ソースコードの劣化や保守性低下の対策として、現状の挙動を大きく変えずにソースコードを修正する「リファクタリング」がある。ソースコードを修正する上での、リファクタリングのメリットとデメリットを紹介する。
アプリケーションのソースコードは、パッチ(修正プログラム)の適用、計画性のない保守や機能追加などを重ねるうちに、次第に管理しづらくなるものだ。こうした場合、開発者は「リファクタリング」か「リライト」のいずれかを選択する必要に迫られる。リファクタリングは、アプリケーションの挙動を大きく変えずに既存のソースコードを修正する手法だ。リライトは、既存のソースコードの大部分を破棄し、一から書き直す手法だ。
これらの手法にはどちらにもメリットとデメリットが存在し、どちらかが絶対的に優れているということはない。プロジェクトごとに、どちらが適しているのかを判断すべきだ。本連載は、リファクタリングとリライトそれぞれの長所と短所を比較し、適切な判断を下すための指針を示す。
冗長なソースコードを削除したり、さまざまな機能や役割を詰め込みすぎた1つの部品を、それぞれが単一の役割だけを担う、より小さな複数の部品に分割、整理したりする作業がリファクタリングの例だ。
設計から公開までの小規模なサイクルを素早く繰り返すことで、質の高いアプリケーションを継続的に提供することを目指す手法「エクストリームプログラミング」は、継続的なリファクタリングに重きを置いている。理論上、リファクタリングを重ねるたびにソースコードは洗練されることになる。
リファクタリング後のソースコードは、他の開発者が容易に理解できる状態であることが望ましい。これによって、修正の影響が怖くて誰も変更したがらないような複雑なソースコードを、皆が安心して自力で更新できる見通しの良いソースコードに変えることができる。
リライトのような大規模なソースコードの変更にはチームの合意が必要になる。これに対して、リファクタリングのような小規模の修正であれば、より少ない関係者との合意で済むことが一般的だ。開発者の判断で進められる場合もある。
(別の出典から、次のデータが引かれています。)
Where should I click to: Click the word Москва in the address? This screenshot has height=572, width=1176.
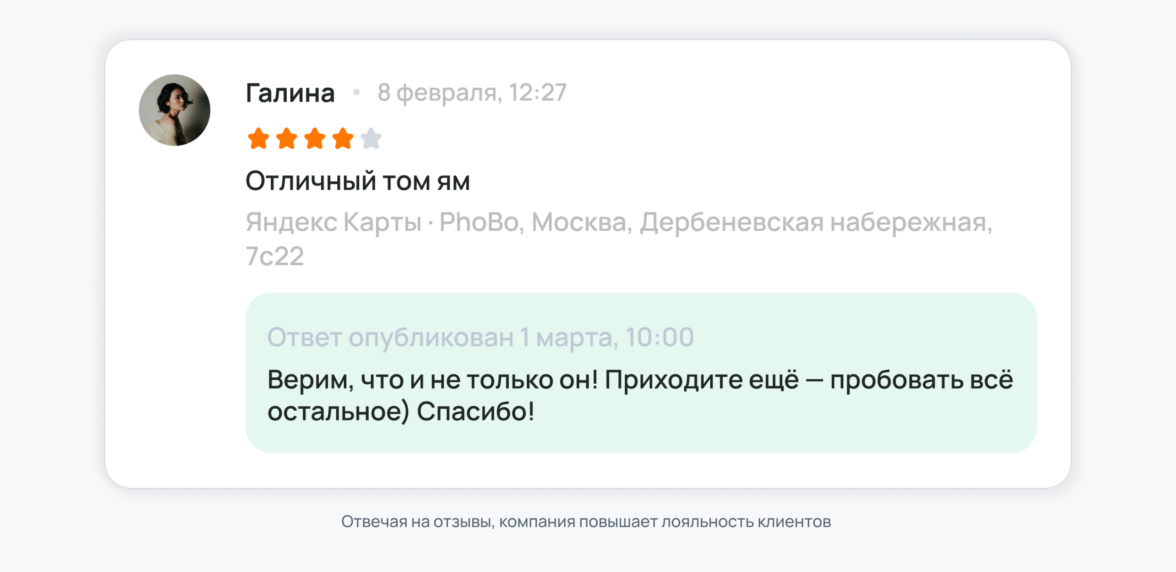click(581, 222)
モノリシック(巨大な一枚岩的)な構成から大規模な分散システムまで、どのようなアーキテクチャでもリファクタリングは可能だ。
リライトの場合、古いアプリケーションの保守と新しいアプリケーションの開発が並行して進むため、人員や予算などのリソースが二重で必要にになる。一方のリファクタリングは、現在稼働している単一のコードベース(ソースコード群)を直接改善する。このような進め方は、新機能の開発と並行して、効率的にソースコードの改善を進めることを可能にする。
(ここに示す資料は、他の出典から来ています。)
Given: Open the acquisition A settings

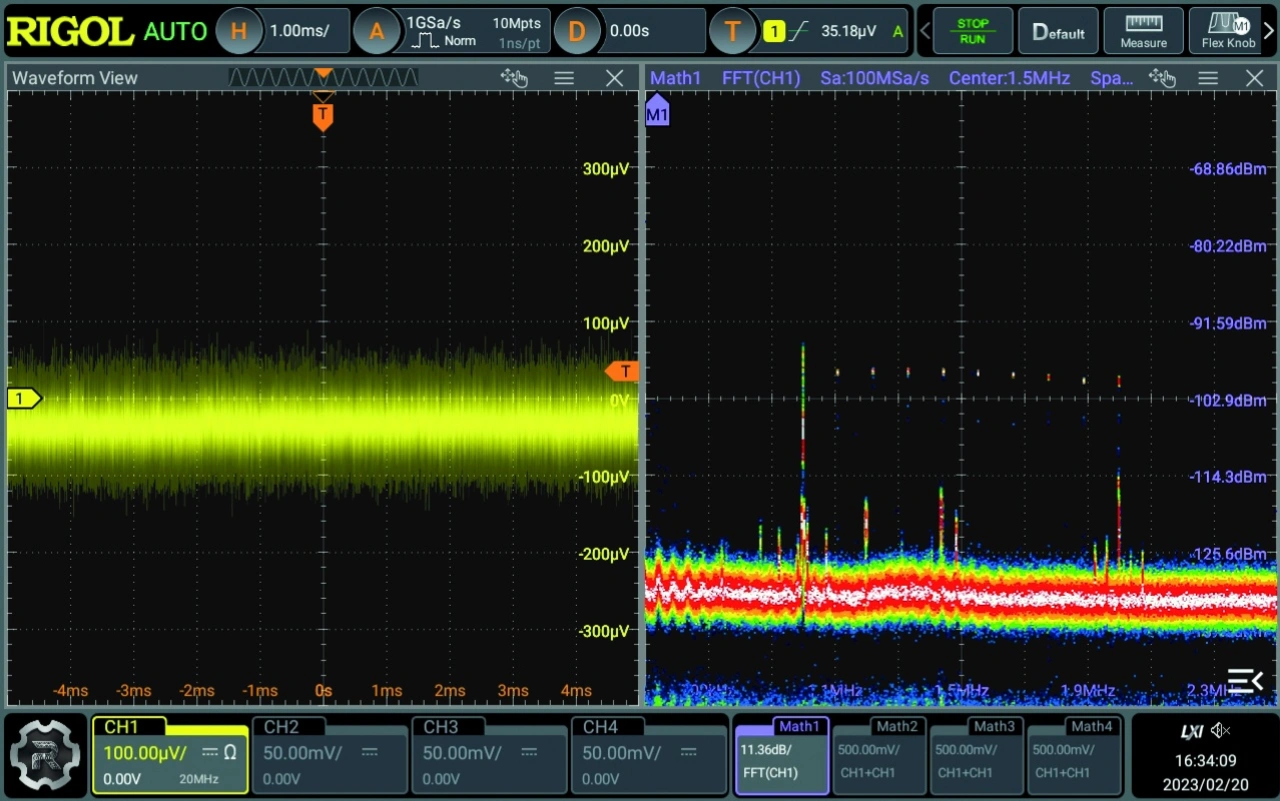Looking at the screenshot, I should pos(376,31).
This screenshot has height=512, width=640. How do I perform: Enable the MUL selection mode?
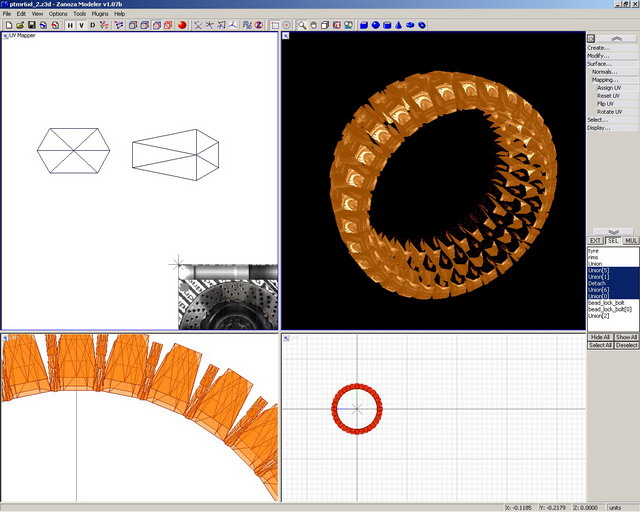point(630,240)
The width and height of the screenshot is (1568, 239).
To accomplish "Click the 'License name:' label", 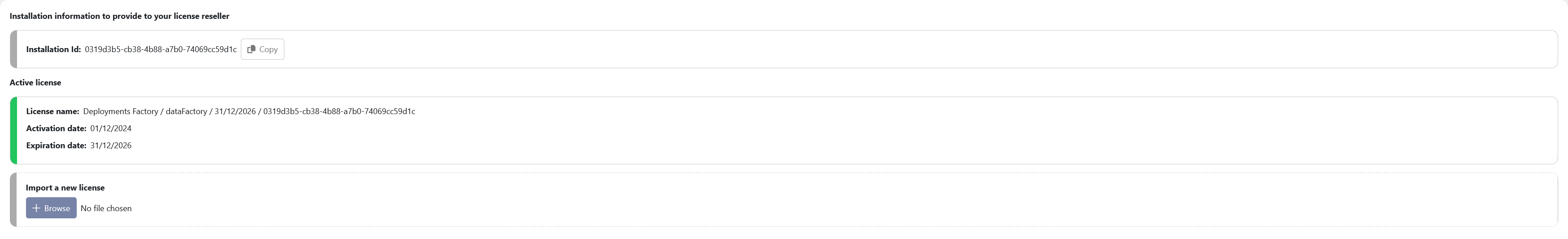I will pyautogui.click(x=52, y=111).
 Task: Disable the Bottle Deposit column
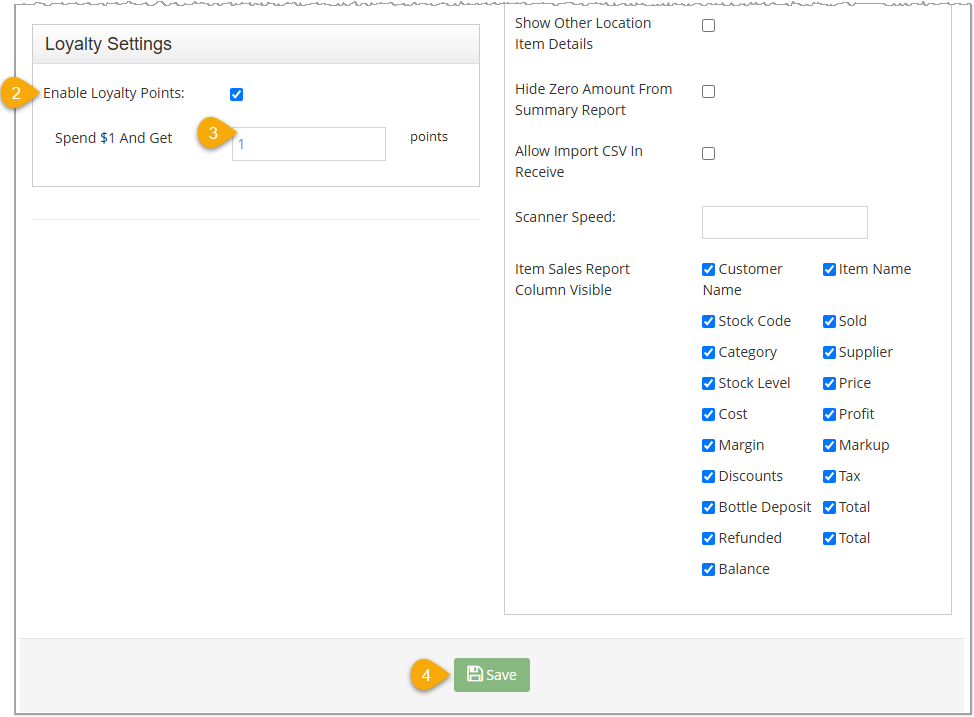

リファクタリングはコードベース全体ではなく、必要な部分に限定して修正を進められる。作業範囲を絞って段階的に修正できるため、一度に大きな費用がかかりにくい。
リファクタリングはソースコードの一部を改善できるが、根本的なアーキテクチャの問題は解決できない。「Visual Basic 6.0」(1998年公開)のような古いプログラミング言語で書かれたソースコードは、リファクタリング後も実装言語はVisual Basic 6.0のままだ。
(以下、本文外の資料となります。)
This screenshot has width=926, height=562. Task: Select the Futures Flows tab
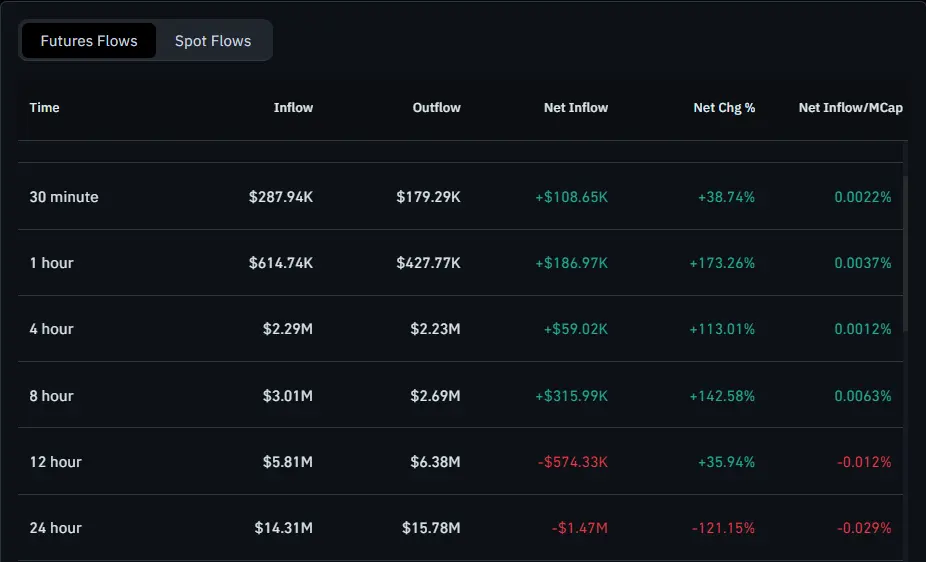(89, 41)
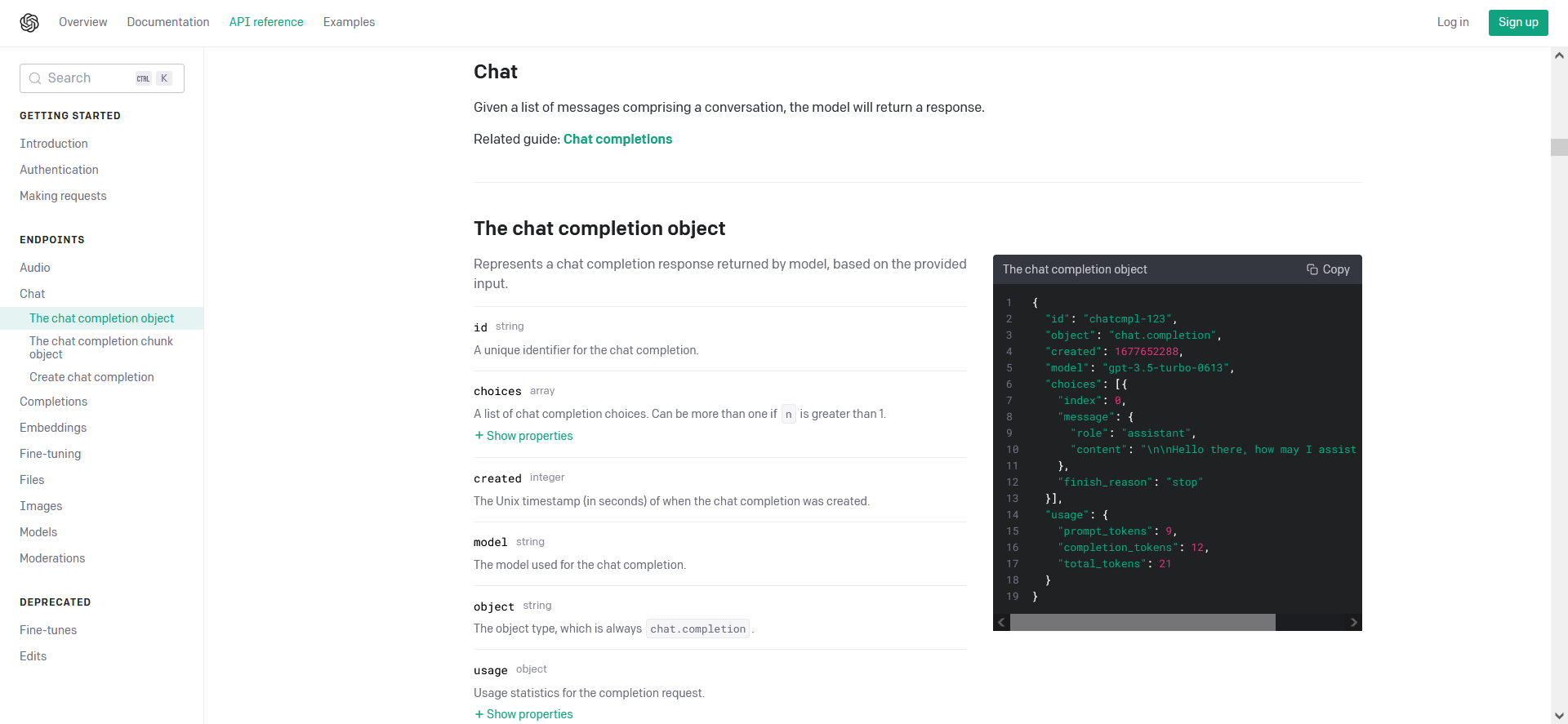Switch to the Examples tab

click(x=349, y=22)
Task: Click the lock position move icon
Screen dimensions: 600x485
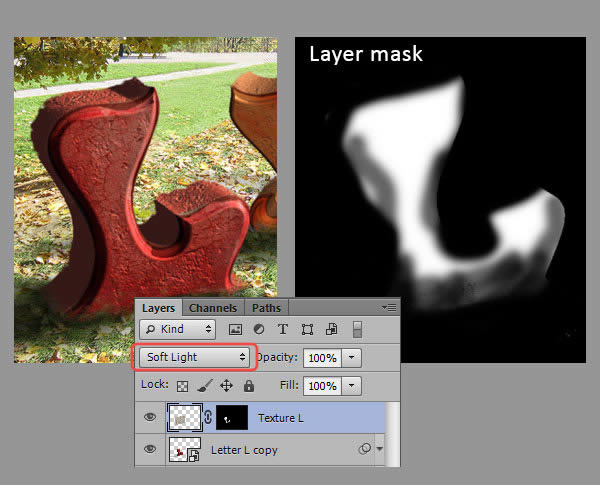Action: tap(226, 385)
リファクタリングは現状のアーキテクチャやソースコードを維持、改善する手法だ。そのため、リファクタリング自体がアプリケーションに新機能をもたらすわけではない。
開発者個人のスキル、変更することに対する勇気に加え、チーム全体で規律ある開発をすることがリファクタリングには必要だ。複雑なリファクタリングパターンになじみがない開発者は、作業への着手をためらう可能性がある。
リファクタリングの目的は、「外部から見た動作を変えずに、内部の構造を改善する」ことにある。機能などの要素単位で動作を検証する「単体テスト」は、この点を保証してくれるテスト手段だ。単体テストを実施できる体制が整っていなければ、開発者は時として、リファクタリングによって意図せずにアプリケーションの機能を変更してしまう可能性におびえることになる。これが、リファクタリング経験が浅い開発者が、「リファクタリングはリスクがある、開発の阻害要因だ」と考えがちな原因だ。
リファクタリングは、1つの巨大で複雑な機能を、より小さな単一の役割を持つ部品群に分割していく作業だ。各部品の役割を明確かつシンプルにすることで、アプリケーション全体としての見通しが良くなる。一方で、この作業は結果として、ファイルや関数(機能)を増やしてしまう場合がある。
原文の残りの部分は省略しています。